Sie kauft. Die Umsätze am Anleihemarkt steigen, heute, in den vergangenen Tagen und Wochen auch schon. Die Europäische Zentralbank ist am Markt, ordert neben Staatsanleihen und Pfandbriefen seit heute auch Unternehmensanleihen. Sie soll bei Papieren französischer Energieversorger, bei der italienischen Generali und der spanischen Telefonica zuerst zugeschlagen haben, heißt es. Sie gehören zu den ausgewählten Anleihen, die die EZB kaufen darf: Von guter Bonität müssen sie sein, nicht nachrangig und auf Euro lauten. Außerdem dürfen es keine Bankanleihen sein. Das Ziel hatte EZB-Präsident Mario Draghi Anfang März genannt:
"Das wird weiter auf die Finanzierungsbedingungen der Realwirtschaft durchschlagen und diese weiter verbessern."
Mehr Geld aufnehmen, mehr investieren, mehr Arbeitsplätze und Nachfrage schaffen und letztlich mehr Inflation - so hat sich die EZB das gedacht.
Mehr Anleihen als im Vorjahr
Die Unternehmen und Märkte haben sich darauf eingestellt: Seit die EZB ihre Kaufpläne angekündigt hat, ist der Markt für Unternehmensanleihen angeschwollen. Bis Ende Mai sind neue Unternehmensanleihen im Wert von 145 Milliarden Euro auf den Markt gekommen. Das war mehr als im Vorjahr, und die Papiere kamen vor allem von Großunternehmen. Sie fanden schnell Käufer, zu schon hohen Kursen und also niedrigen Renditen. Leef H. Dierks, Professor für Finanzierung und Internationale Kapitalmärkte an der Fachhochschule Lübeck:
"Seit haben sich die Rendite durchschnittlich halbiert. Das heißt, wenn ich es anders betrachte, die Alternativen, die ich vorher noch zu einem Investment in Staatsanleihen hatte, die werden spürbar weniger, ganz einfach, weil ja eine weitere Assetklasse unter diesen ausgesprochen niedrigen Renditen leidet."
Sollen sich Privatanleger dem anschließen, also dem vom Devisenmarkt her bekannten Motto folgen, sich nie gegen eine Zentralbank zu stellen, sondern kaufen, was die Zentralbank kauft?
"Ich glaube, dieser Zeitpunkt ist zum einen bereits verpasst.
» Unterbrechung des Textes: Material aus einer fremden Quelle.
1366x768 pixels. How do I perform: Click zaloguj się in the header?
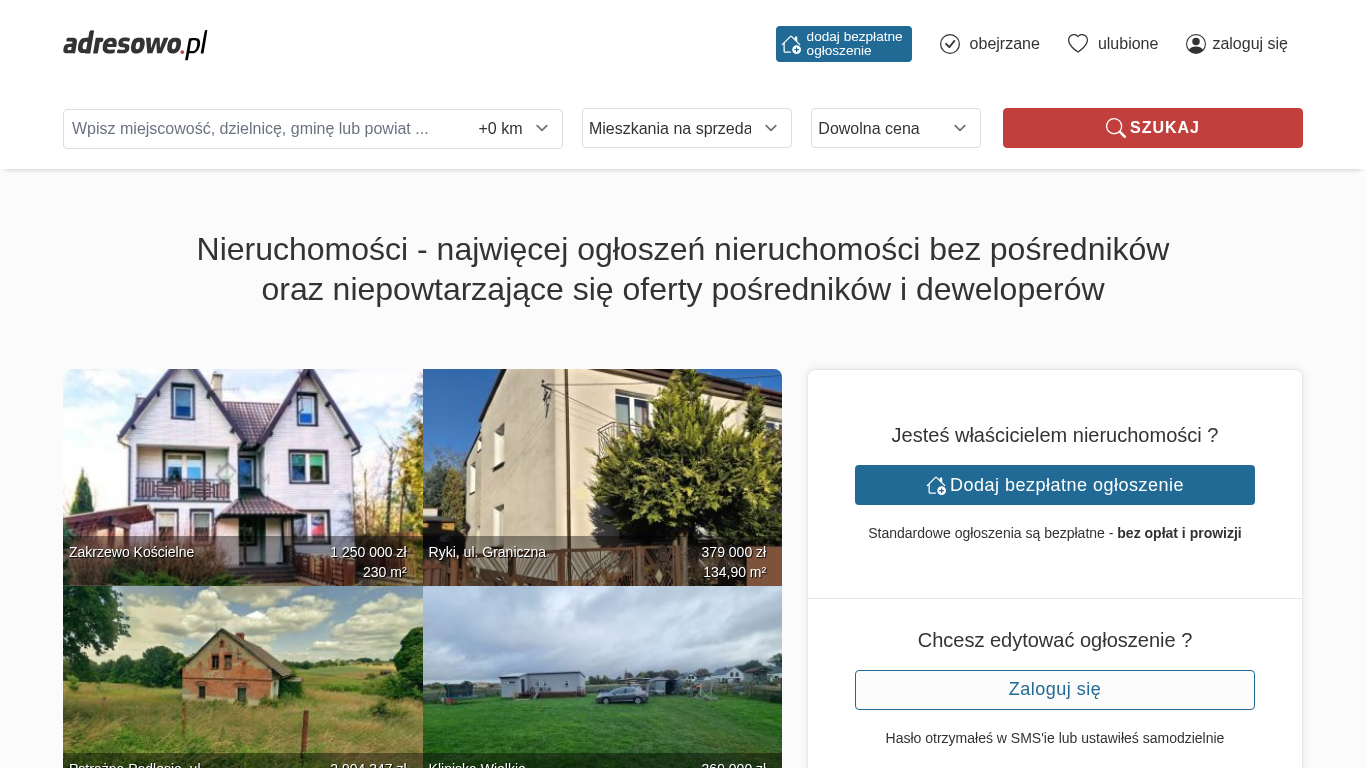(1249, 44)
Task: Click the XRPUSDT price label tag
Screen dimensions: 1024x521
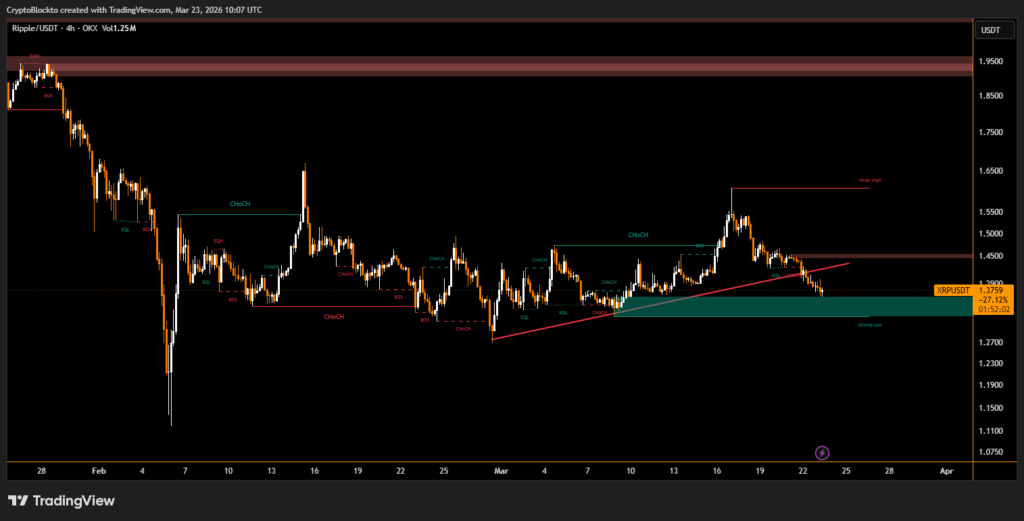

Zum anderen wird die EZB diese Anleihen kaufen und bis Fälligkeit halten. Mit anderen Worten: Neben der Halbierung der Rendite erlebe ich, dass dieser Markt zunehmend austrocknen wird. Sprich: Die Liquidität geht zurück."
Gute Kurse beim Verkauf werden damit unwahrscheinlicher.
Anleihen könnten Aktien verdrängen
Auch Unternehmensanleihen weisen schon eine negative Rendite auf. Wer sie kauft, schenkt dem Unternehmen also Geld. Das habe Folgen, sagt David Folkerts-Landau, der Chefvolkswirt der Deutschen Bank. Er fürchtet etwa, Anleihen könnten wegen der EZB-Käufe Aktien verdrängen:
"Die Folgen sind: Die Unternehmen können sich Geld nun billiger leihen, weil es diesen großen Käufer gibt. Und dann könnten die Unternehmen das Geld nutzen, um Aktien zurückzukaufen. Das Programm verzerrt also die Kapitalstruktur der Unternehmen in erheblichem Maße."
Das haftende Eigenkapital der Unternehmen könne also sinken. Anleger würden zudem in höhere Risiken gedrängt, wenn sie denn wenigstens noch etwas Rendite sehen wollten. Dass die EZB nicht mehr Stabilität, sondern eher weniger erzeuge, wird am Finanzplatz breit diskutiert.